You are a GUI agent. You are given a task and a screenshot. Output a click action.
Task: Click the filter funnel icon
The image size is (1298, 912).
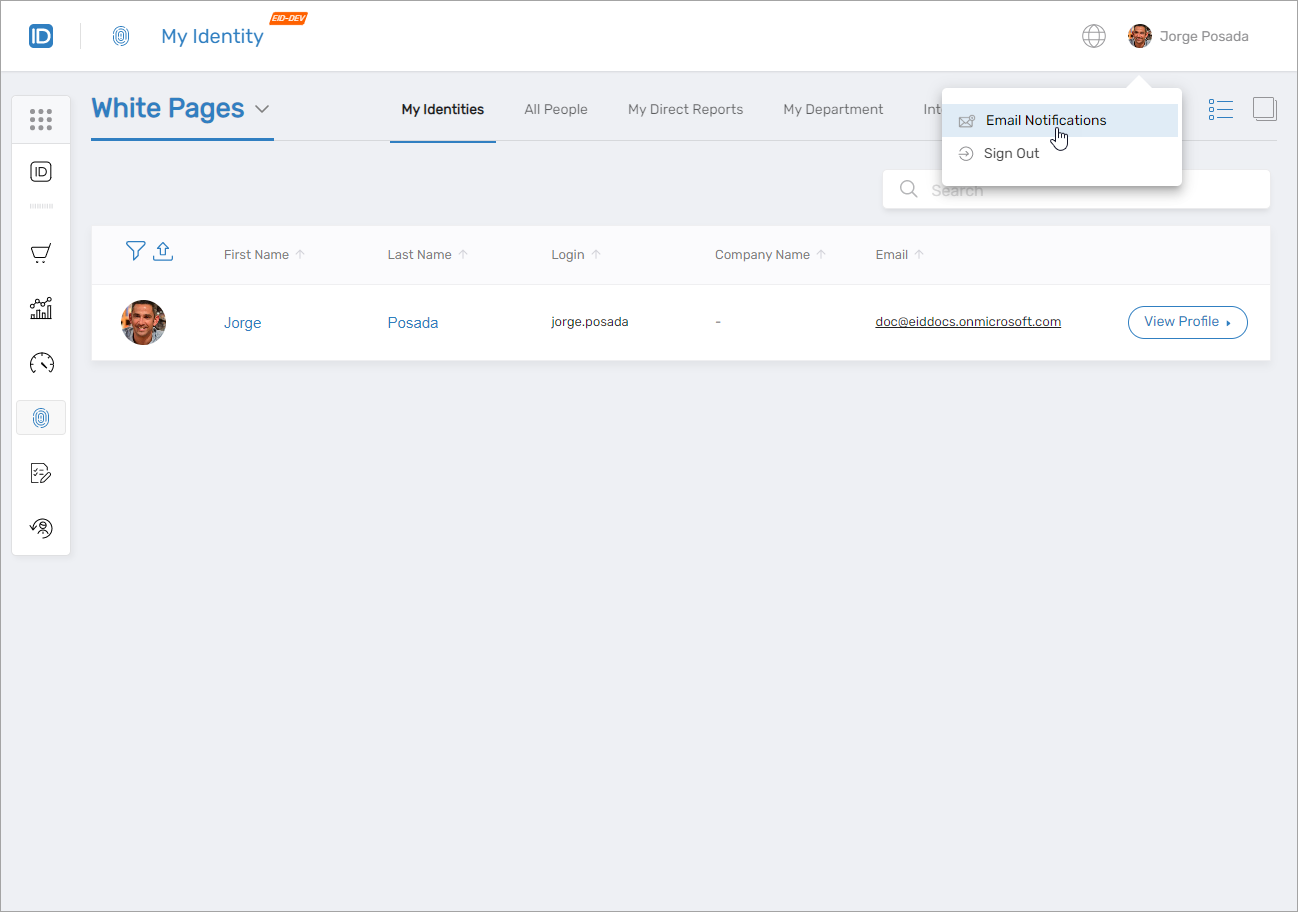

━━━━━━━━━━

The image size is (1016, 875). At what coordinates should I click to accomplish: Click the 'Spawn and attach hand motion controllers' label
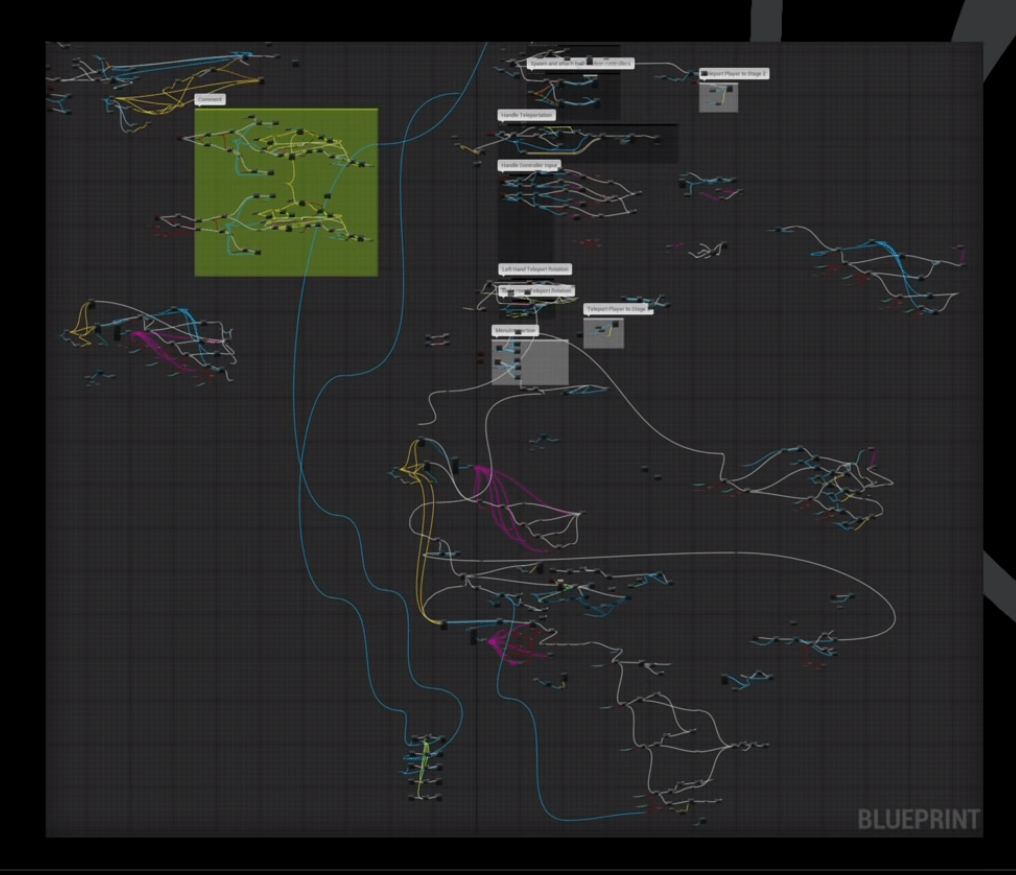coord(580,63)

━━━━━━━━━━

● **WHAT IS REQUIRED**:
What you return must be the lines above that run from the line with "You are a GUI" to the line with "The image size is (1298, 912).", inclusive, each copied exactly.

● **SOLUTION**:
You are a GUI agent. You are given a task and a screenshot. Output a click action.
Task: Click the filter funnel icon
The image size is (1298, 912).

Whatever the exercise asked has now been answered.